C’est dans ce répertoire romantique, virtuose et enflammé, que Pierre Réach excelle. Même s’il est reconnu pour sa grande sensibilité dans les Variations de Goldberg ou les sonates de Beethoven, la Grande Sonate « Les quatre âges de la vie» de Charles Valentin Morhange, dit Alkan, reste un terrain de jeu privilégié pour le pianiste.
Cette réédition d’un enregistrement datant de plus de trente ans (qui remonte en fait à 1991) remémore, ou permet de découvrir, combien l’interprétation de Pierre Réach est habitée.
Il faut reconnaître qu’il y a beaucoup de similitudes entre ces élans dramatiques de la Grande Sonate opus 33 et ceux de la musique de Beethoven.
Si la partition flirte avec la complexité et le narratif lisztien ou beethovenien, l’éloquence de l’interprète vient rajouter encore une dose de poésie supplémentaire, un supplément d’âme qui sied parfaitement à ce répertoire fluctuant entre violence et tendresse.
La Grande sonate de 1847 a été composée lorsqu’Alkan avait 33 ans, et dédiée à son père. Il s’agit d’une oeuvre magnifique, sans doute injustement méconnue du grand public.
Cette allégorie des différentes périodes d’une vie permet de repenser l’idée même de la sonate romantique.
La jeunesse des vingt ans est symbolisée par un scherzo ponctué de scansions binaires et de dérapages de tonalités.
Les 30 ans « quasi Faust » sont annonciateurs de la sonate en si mineur de Liszt. Ce thème éminemment romantique nous envoûte, et Pierre Réach fait part ici de toute sa dévotion pour ce répertoire. Le temps est suspendu, et on souhaiterait ne jamais dépasser la trentaine. Là encore, les fortissimi alternent avec les pianissimi, dans une forme de flux organique, d’énergie vitale qui vous pousse implacablement toujours un peu plus loin.
Les 40 ans, ceux d’un heureux ménage, nous emportent en direction d’une douce sérénité.
C’est l’évocation sans nul doute du temps de l’harmonie familiale, entre couple et enfants, au travers d’accents de comptine et de sérénade.
Les 50 ans viennent clore cette grande sonate, et sont ceux de l’enchaînement de Prométhée.
C’est indéniablement un tableau plus sombre, extrêmement lent et grave. Où sont donc passés nos 30 ans ?
Sur un rythme de marche funèbre, Pierre Réach assène quelques accords d’une violence inouïe, stridents et incroyablement puissants.
La sonatine opus 61 n’a de miniature que le nom. Elle s’avère particulièrement exigeante et la virtuosité de Pierre Réach est impressionnante.

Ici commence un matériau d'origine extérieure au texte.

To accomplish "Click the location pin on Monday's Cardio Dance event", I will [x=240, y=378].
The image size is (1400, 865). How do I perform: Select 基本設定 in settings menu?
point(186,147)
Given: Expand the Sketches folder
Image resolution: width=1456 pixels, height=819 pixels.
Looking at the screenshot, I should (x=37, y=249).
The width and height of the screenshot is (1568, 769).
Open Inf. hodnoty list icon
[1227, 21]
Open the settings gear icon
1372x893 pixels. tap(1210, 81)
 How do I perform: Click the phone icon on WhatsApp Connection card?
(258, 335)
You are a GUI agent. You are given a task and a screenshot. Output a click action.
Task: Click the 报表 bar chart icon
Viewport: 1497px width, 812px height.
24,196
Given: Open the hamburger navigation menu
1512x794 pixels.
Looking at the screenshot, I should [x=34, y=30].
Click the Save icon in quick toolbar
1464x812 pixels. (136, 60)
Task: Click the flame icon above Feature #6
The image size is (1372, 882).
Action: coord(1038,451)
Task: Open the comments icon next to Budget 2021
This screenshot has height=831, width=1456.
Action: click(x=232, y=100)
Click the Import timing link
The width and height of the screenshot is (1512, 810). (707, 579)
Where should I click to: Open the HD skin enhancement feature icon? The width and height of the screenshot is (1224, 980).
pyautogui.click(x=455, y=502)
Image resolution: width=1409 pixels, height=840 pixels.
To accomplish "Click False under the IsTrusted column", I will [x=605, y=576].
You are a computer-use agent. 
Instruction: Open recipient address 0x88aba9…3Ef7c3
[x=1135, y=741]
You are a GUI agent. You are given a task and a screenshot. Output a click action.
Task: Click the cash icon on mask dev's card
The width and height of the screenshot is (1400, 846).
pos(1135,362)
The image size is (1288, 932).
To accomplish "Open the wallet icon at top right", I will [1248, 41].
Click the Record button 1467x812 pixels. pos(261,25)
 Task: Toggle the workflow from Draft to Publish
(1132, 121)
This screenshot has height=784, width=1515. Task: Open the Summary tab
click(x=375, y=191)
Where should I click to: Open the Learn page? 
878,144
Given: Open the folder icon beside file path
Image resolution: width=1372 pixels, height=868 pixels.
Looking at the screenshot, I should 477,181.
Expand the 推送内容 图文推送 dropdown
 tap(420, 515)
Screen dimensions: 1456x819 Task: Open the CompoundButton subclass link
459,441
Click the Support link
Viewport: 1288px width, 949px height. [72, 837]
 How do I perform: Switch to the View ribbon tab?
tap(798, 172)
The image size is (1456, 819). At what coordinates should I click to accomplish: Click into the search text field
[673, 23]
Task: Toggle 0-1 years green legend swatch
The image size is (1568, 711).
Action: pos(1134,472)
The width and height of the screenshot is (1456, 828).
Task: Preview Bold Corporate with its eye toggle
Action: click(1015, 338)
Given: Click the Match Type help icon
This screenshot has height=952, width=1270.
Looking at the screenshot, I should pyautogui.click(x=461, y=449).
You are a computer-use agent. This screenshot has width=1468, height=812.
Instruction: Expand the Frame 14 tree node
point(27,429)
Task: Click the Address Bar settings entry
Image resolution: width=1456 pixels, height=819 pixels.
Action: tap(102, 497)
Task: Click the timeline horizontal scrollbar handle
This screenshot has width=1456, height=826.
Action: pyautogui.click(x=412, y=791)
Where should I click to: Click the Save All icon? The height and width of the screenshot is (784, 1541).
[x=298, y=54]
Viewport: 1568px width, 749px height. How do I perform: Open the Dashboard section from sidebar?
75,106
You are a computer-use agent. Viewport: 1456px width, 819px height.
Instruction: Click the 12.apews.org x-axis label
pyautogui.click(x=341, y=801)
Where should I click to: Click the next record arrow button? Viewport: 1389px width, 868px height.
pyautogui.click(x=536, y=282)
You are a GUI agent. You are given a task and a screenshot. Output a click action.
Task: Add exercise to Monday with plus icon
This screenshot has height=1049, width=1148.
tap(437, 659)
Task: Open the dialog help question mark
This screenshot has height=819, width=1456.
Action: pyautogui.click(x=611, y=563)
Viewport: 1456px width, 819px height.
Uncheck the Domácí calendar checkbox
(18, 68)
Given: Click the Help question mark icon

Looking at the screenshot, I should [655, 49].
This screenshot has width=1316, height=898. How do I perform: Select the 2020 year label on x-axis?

L’interprète se livre entièrement dans l’Allegro vivace ainsi que le second mouvement Allegramente. L’enivrant Scherzo Minuetto constitue une forme de paroxysme en matière de complexité et de contraste.
C’est d’ailleurs cette succession de contrastes qui fait qu’on ne s’ennuie jamais à l’écoute de cette musique. À chaque écoute, on la découvre un peu plus, comme si les contours de cette œuvre échappaient à toute tentative d’en synthétiser l’essence même. La musique semble ici échapper à toute contrainte technique.
Le finale « tempo giusto » est une apothéose romantique, presque folle, et toujours aussi troublante.
Il était donc particulièrement salutaire de rééditer cet enregistrement chez Anima records, initialement paru chez Vogue.
La prise de son d’Igor Kirkwood n’a d’ailleurs pas pris une seule ride. Un disque qui mérite indéniablement un Grand Frisson…
- Titre : Charles-Valentin Alkan – Grande Sonate opus 33 « lesQuatre Ages de la Vie » / Sonatine opus 61.
- Artiste : Pierre Réach (piano).
- Format: PCM 24 bit, 44,1 kHz.
- Ingénieur du son: Igor Kirkwood.
- Editeur/Label: Anima records.
- Année: 2025.
- Genre: Classique.
- Intérêt du format HD (Exceptionnel, Réel, Discutable): Discutable.